C'est dans ces conditions que l'on aboutit à la décision du Tribunal rappelée plus haut. Le Tribunal précise que "la messagerie électronique permet de transmettre un message écrit d'une personne à une autre, de manière analogue au courrier", que "le message transmis revêt les caractéristiques suivantes : il est exclusivement destiné à une personne physique ou morale, il s'adresse à une personne individualisée, si son adresse est nominative, ou déterminée, si son adresse est fonctionnelle (...), il est personnalisé". C'est donc, pour les juges, la violation d'une correspondance privée au même titre qu'un courrier papier que l'on aurait ouvert à l'insu de son destinataire ou propriétaire. Les trois responsables du laboratoire sont condamnés à 5.000 et 10.000 francs d'amende. L'étudiant obtient 10.000 francs de dommages et intérêts. Les sommes peuvent paraître peu importantes, mais le principe de condamnation est posé.

Comment, dans ces conditions, et dans quelle mesure, un administrateur de réseau va-t'il désormais pouvoir exercer un contrôle sur son réseau? Le jugement du 2 novembre 2000 ne donne aucune piste.

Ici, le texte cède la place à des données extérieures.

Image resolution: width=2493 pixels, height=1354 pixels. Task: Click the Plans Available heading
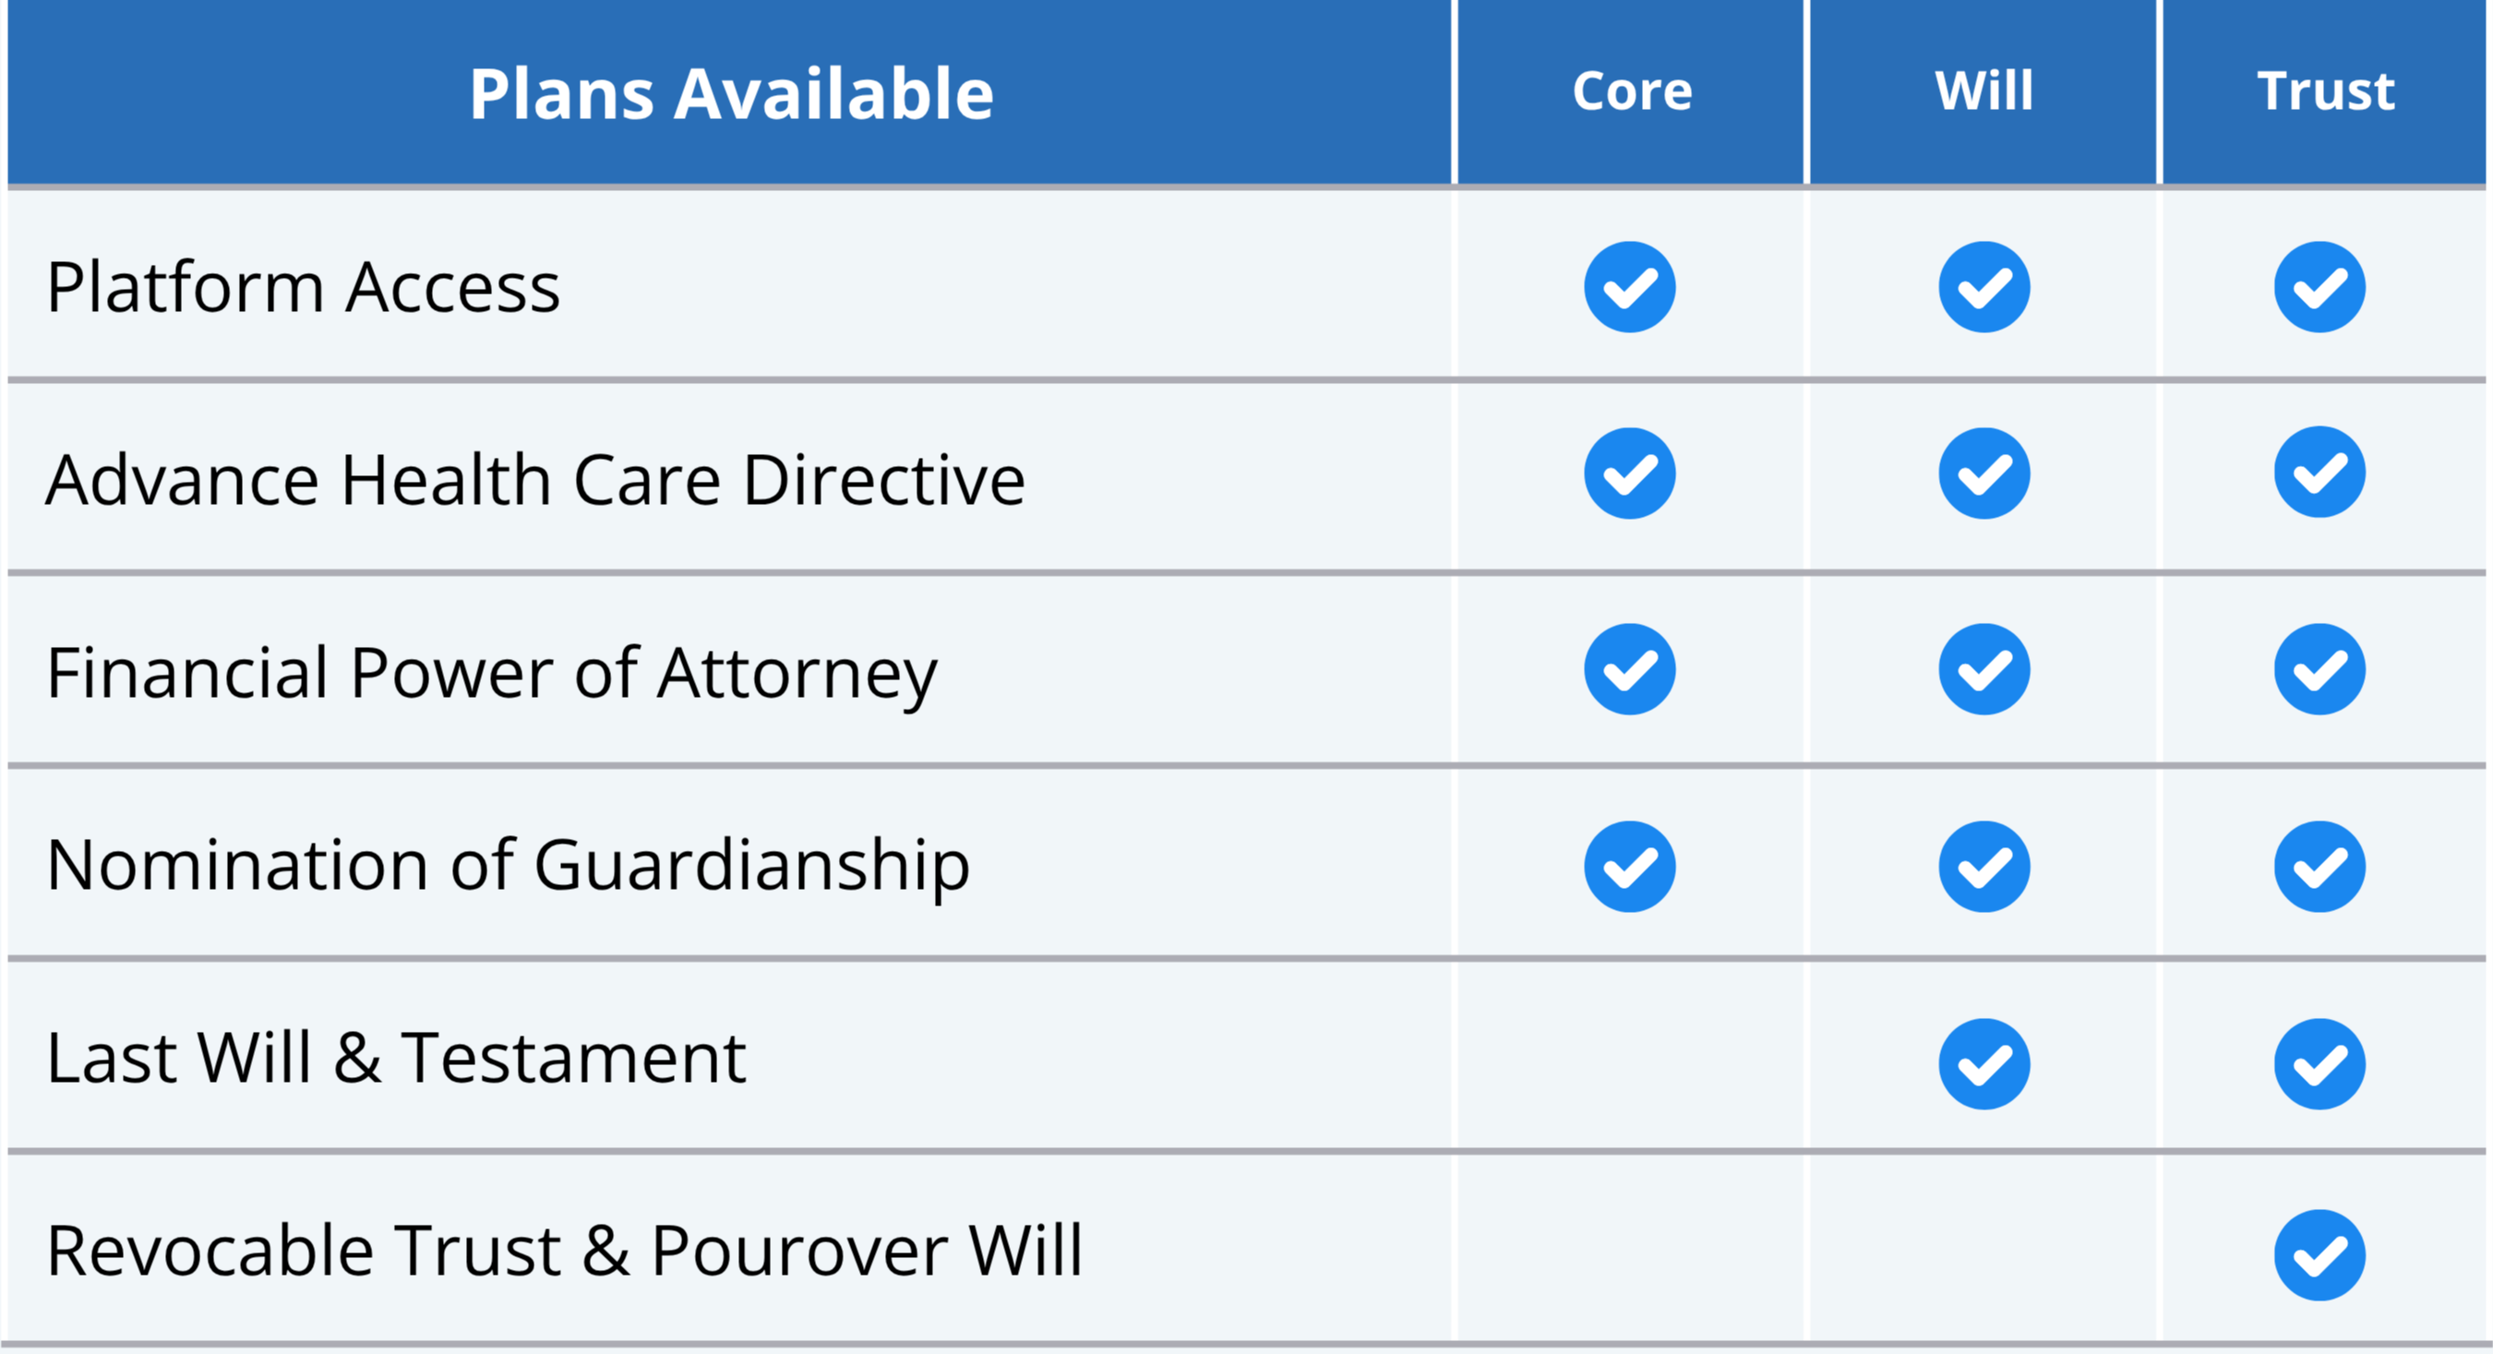[732, 95]
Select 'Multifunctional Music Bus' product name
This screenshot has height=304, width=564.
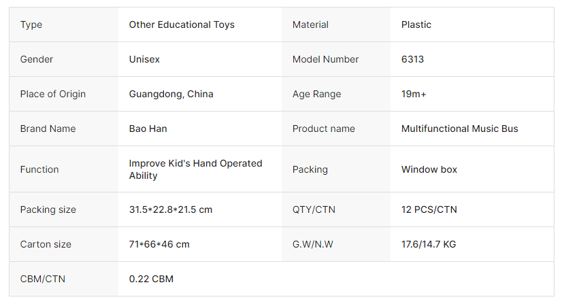(459, 129)
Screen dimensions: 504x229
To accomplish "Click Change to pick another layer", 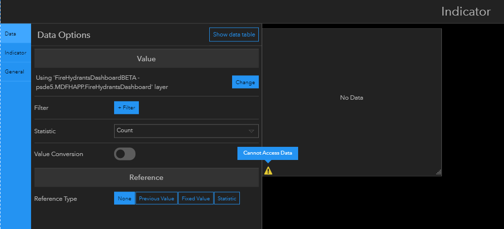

La Commission Nationale de l'Informatique et des Libertés (CNIL) a, quant à elle, eu l'occasion de se pencher sur la question de la cybersurveillance des salariés dans l'entreprise. Dans un rapport d'étude et de consultation publique de mars 2001, elle rappelle l'exigence d'équilibre entre le droit reconnu à l'entreprise d'assurer sa propre sécurité et celui, tout aussi légitime, des salariés au respect de leur vie privée et de leurs libertés. Elle rappelle ainsi que toute mise en place d'une quelconque surveillance doit être précédée de l'information des salariés et, le cas échéant, de l'avis de leurs représentants. Elle pose également une règle, à savoir le principe dit de proportionnalité. Selon ce principe, toute mesure susceptible d'être attentatoire à un droit fondamental doit être justifié et surtout proportionnel au but recherché. Cette condition est de bon sens et correspond à la doctrine habituelle de la CNIL. Les Tribunaux, quant à eux, ne semblent pas suivre systématiquement cette dernière condition.

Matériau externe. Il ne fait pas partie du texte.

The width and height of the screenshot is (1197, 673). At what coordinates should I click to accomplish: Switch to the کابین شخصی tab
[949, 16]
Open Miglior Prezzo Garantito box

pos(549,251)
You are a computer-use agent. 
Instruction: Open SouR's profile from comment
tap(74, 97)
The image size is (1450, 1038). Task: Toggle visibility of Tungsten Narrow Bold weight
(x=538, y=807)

Un premier jugement qui devrait rassurer les salariés jaloux de leurs droits fondamentaux

Enfin, la CNIL précise les actes de contrôles qu'elle considère comme admissibles dans le cadre de la cybersurveillance des salariés dans leurs usages d'une mesagerie. Les trois actes de contrôle admis sont, d'une part, le contrôle du volume des messages échangés, d'autre part, le contrôle de la taille des messages échangés, et enfin, le contrôle du format des pièces jointes. A aucun moment, la CNIL ne considère comme admissible le fait d'intercepter et de prendre connaissance du contenu des messages. Bien évidemment, sur autorisation et sous contrôle judiciaire, l'ouverture des messages pourrait être admise.

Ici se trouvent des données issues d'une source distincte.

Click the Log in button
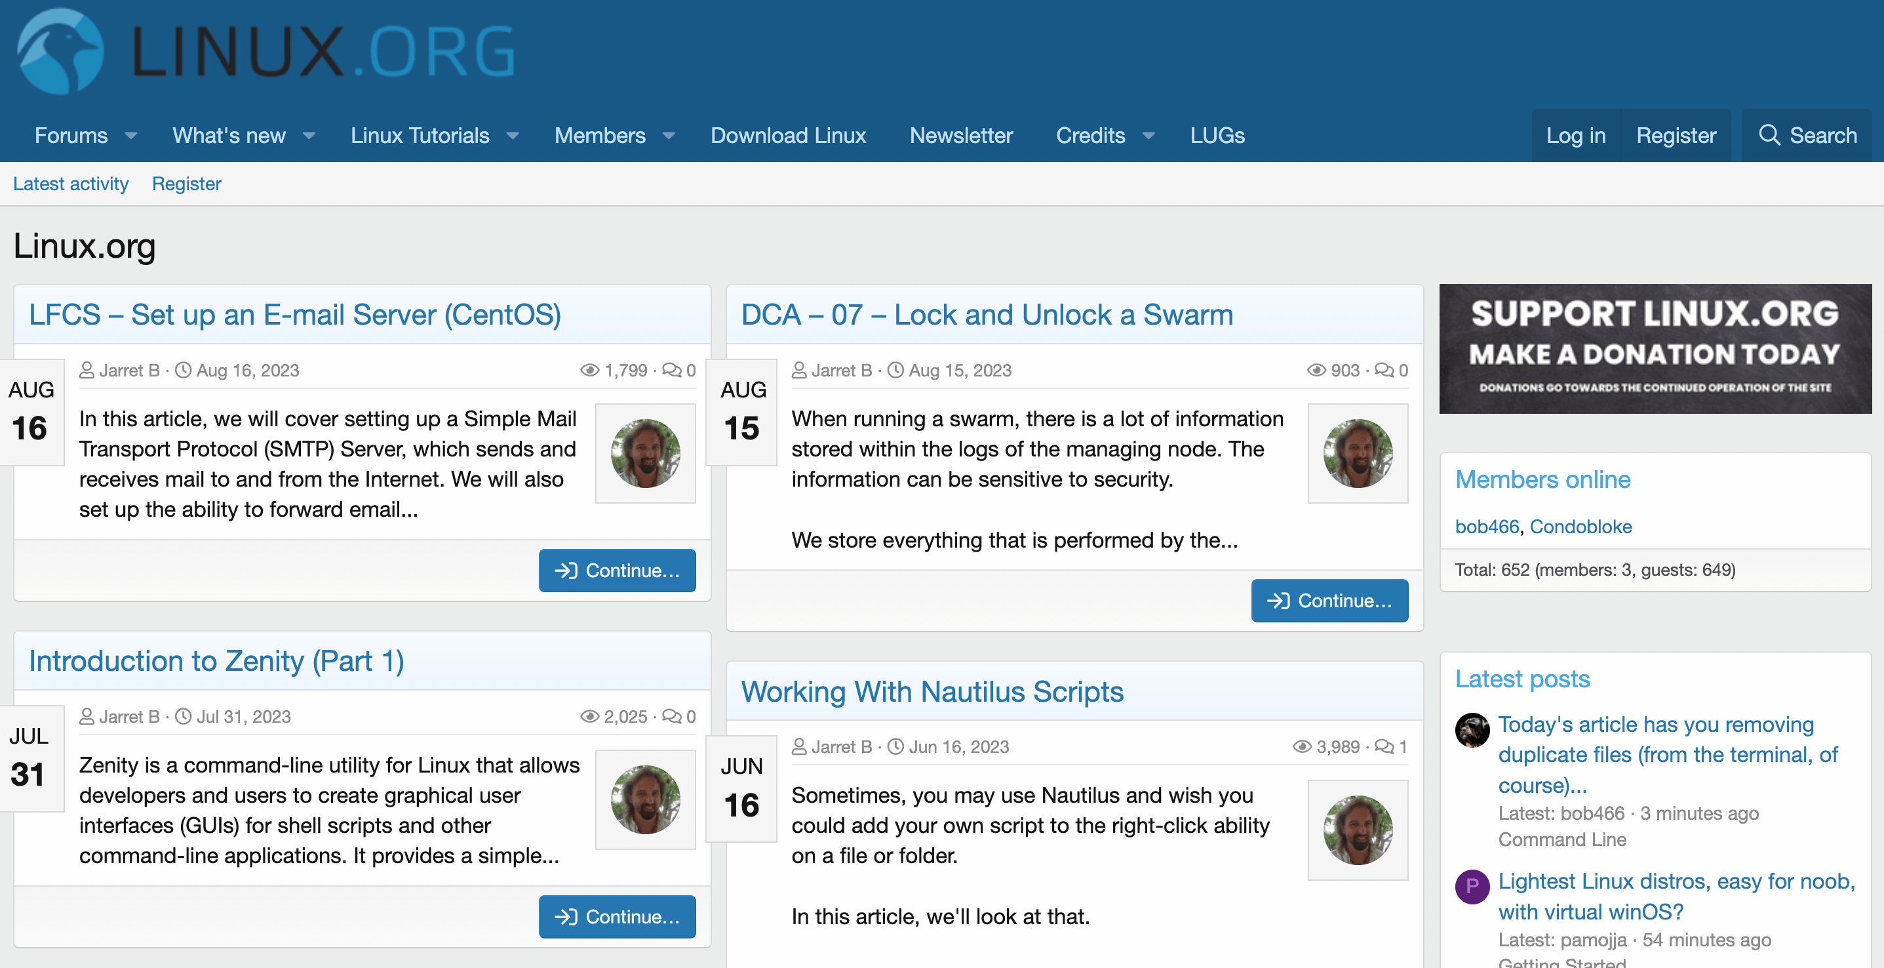Viewport: 1884px width, 968px height. coord(1575,135)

La cybersurveillance est une question qui doit être posée publiquement, car elle est une pratique inévitable des entreprises. Il faut donc l'encadrer strictement. Ce premier jugement rendu par les Tribunaux français devrait rassurer les salariés jaloux de leurs droits fondamentaux. Le rapport d'étude de la CNIL devrait donner aux entreprises quelques pistes sur les normes comportementales admissibles. Le chemin de l'équilibre risque cependant d'être encore long. Dans l'attente d'une réforme législative sur ce point, et dans ce contexte, le recours à une charte d'entreprise discutée et acceptée par les deux parties semble la solution à court terme la plus sécurisée.